- READING TEXT
(begin)

AugMix leverages `torchvision.transforms` to add a transformation to the dataset which will be applied per image on the CPU. The transformation takes in a `PIL.Image` and outputs a `PIL.Image` with AugMix applied.

The functional form of AugMix (`augmix_image()`) requires AugMix hyperparameters when it is called.

The Torchvision transform form of AugMix (`AugmentAndMixTransform`) is composable with other dataset transformations via `torchvision.transforms.Compose`.

The class form of AugMix runs on `Event.FIT_START` and inserts `AugmentAndMixTransform` into the set of transforms in a `torchvision.datasets.VisionDataset` dataset.

## Suggested Hyperparameters

[As per Hendrycks et al. (2020)](https://arxiv.org/abs/1912.02781), we found that `width=3`, `depth=-1`, (`depth=-1` means that depth will be randomly sampled from the uniform distribution {1, 2, 3} for each data sample), `severity=3` (out of a maximum possible value of 10), and `alpha=1` (i.e., performing no mixing with the original image) worked well for different models of the ResNet family. We used `augmentation_set=all`.

> ❗ Potential CPU Bottleneck
>
> Further increasing `width` or `depth` significantly decreases throughput when training ResNet-50 on ImageNet due to bottlenecks in performing data augmentation on the CPU.

## Technical Details

AugMix randomly samples `depth` image augmentations (with replacement) from the set of {`translate_x`, `translate_y`, `shear_x`, `shear_y`, `rotate`, `solarize`, `equalize`, `posterize`, `autocontrast`, `color`, `brightness`, `contrast`, `sharpness`}.
The augmentations use the PILLOW Image library (specifically Pillow-SIMD); we found that OpenCV-based augmentations result in similar or worse performance.

(end)

- RECORDS SUPPLIED
(begin)

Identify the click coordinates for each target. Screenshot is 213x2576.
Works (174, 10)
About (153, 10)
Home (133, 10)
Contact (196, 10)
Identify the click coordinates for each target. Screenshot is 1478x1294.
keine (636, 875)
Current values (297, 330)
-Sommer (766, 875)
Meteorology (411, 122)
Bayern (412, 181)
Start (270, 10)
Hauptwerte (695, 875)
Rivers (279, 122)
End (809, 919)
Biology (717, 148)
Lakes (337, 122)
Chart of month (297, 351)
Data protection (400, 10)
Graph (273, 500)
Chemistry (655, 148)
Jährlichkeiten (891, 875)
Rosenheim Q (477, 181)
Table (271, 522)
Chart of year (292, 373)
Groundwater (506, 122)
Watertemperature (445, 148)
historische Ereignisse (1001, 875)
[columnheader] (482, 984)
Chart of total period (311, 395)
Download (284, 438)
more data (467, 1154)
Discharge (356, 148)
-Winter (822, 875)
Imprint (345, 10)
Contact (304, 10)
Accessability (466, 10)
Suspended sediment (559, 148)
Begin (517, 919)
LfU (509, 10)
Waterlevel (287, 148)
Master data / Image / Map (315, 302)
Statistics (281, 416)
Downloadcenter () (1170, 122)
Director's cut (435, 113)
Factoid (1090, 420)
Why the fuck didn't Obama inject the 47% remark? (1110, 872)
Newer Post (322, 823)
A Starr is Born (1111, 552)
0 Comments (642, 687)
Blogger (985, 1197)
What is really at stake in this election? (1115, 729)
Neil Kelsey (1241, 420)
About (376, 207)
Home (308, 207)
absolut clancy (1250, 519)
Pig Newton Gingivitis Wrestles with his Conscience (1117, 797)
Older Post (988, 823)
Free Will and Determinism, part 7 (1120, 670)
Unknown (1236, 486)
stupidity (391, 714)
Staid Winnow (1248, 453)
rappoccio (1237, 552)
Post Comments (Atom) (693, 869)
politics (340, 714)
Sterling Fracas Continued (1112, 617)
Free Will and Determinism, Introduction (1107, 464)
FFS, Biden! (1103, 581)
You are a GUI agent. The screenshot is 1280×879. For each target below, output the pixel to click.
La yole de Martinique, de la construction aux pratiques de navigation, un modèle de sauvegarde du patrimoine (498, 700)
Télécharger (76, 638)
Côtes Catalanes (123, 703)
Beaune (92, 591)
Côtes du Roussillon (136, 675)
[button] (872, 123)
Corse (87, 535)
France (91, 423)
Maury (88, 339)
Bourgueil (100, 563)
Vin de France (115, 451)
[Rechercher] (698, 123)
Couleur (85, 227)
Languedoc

(end)

- EXERCISES TO COMPLETE
• A. In the AugMix text, copy the passage from "## Technical Details" to "or worse performance.", swapping "OpenCV" for "scikit-image".
• B. Present every line of the records as a numbered list, leaving out any blank lines.
The AugMix text and the records are separate material with no connection to each other.

- FINAL RESULTS
• A.
## Technical Details

AugMix randomly samples `depth` image augmentations (with replacement) from the set of {`translate_x`, `translate_y`, `shear_x`, `shear_y`, `rotate`, `solarize`, `equalize`, `posterize`, `autocontrast`, `color`, `brightness`, `contrast`, `sharpness`}.
The augmentations use the PILLOW Image library (specifically Pillow-SIMD); we found that scikit-image-based augmentations result in similar or worse performance.

• B.
1. Identify the click coordinates for each target. Screenshot is 213x2576.
2. Works (174, 10)
3. About (153, 10)
4. Home (133, 10)
5. Contact (196, 10)
6. Identify the click coordinates for each target. Screenshot is 1478x1294.
7. keine (636, 875)
8. Current values (297, 330)
9. -Sommer (766, 875)
10. Meteorology (411, 122)
11. Bayern (412, 181)
12. Start (270, 10)
13. Hauptwerte (695, 875)
14. Rivers (279, 122)
15. End (809, 919)
16. Biology (717, 148)
17. Lakes (337, 122)
18. Chart of month (297, 351)
19. Data protection (400, 10)
20. Graph (273, 500)
21. Chemistry (655, 148)
22. Jährlichkeiten (891, 875)
23. Rosenheim Q (477, 181)
24. Table (271, 522)
25. Chart of year (292, 373)
26. Groundwater (506, 122)
27. Watertemperature (445, 148)
28. historische Ereignisse (1001, 875)
29. [columnheader] (482, 984)
30. Chart of total period (311, 395)
31. Download (284, 438)
32. more data (467, 1154)
33. Discharge (356, 148)
34. -Winter (822, 875)
35. Imprint (345, 10)
36. Contact (304, 10)
37. Accessability (466, 10)
38. Suspended sediment (559, 148)
39. Begin (517, 919)
40. LfU (509, 10)
41. Waterlevel (287, 148)
42. Master data / Image / Map (315, 302)
43. Statistics (281, 416)
44. Downloadcenter () (1170, 122)
45. Director's cut (435, 113)
46. Factoid (1090, 420)
47. Why the fuck didn't Obama inject the 47% remark? (1110, 872)
48. Newer Post (322, 823)
49. A Starr is Born (1111, 552)
50. 0 Comments (642, 687)
51. Blogger (985, 1197)
52. What is really at stake in this election? (1115, 729)
53. Neil Kelsey (1241, 420)
54. About (376, 207)
55. Home (308, 207)
56. absolut clancy (1250, 519)
57. Pig Newton Gingivitis Wrestles with his Conscience (1117, 797)
58. Older Post (988, 823)
59. Free Will and Determinism, part 7 (1120, 670)
60. Unknown (1236, 486)
61. stupidity (391, 714)
62. Staid Winnow (1248, 453)
63. rappoccio (1237, 552)
64. Post Comments (Atom) (693, 869)
65. politics (340, 714)
66. Sterling Fracas Continued (1112, 617)
67. Free Will and Determinism, Introduction (1107, 464)
68. FFS, Biden! (1103, 581)
69. You are a GUI agent. The screenshot is 1280×879. For each target below, output the pixel to click.
70. La yole de Martinique, de la construction aux pratiques de navigation, un modèle de sauvegarde du patrimoine (498, 700)
71. Télécharger (76, 638)
72. Côtes Catalanes (123, 703)
73. Beaune (92, 591)
74. Côtes du Roussillon (136, 675)
75. [button] (872, 123)
76. Corse (87, 535)
77. France (91, 423)
78. Maury (88, 339)
79. Bourgueil (100, 563)
80. Vin de France (115, 451)
81. [Rechercher] (698, 123)
82. Couleur (85, 227)
83. Languedoc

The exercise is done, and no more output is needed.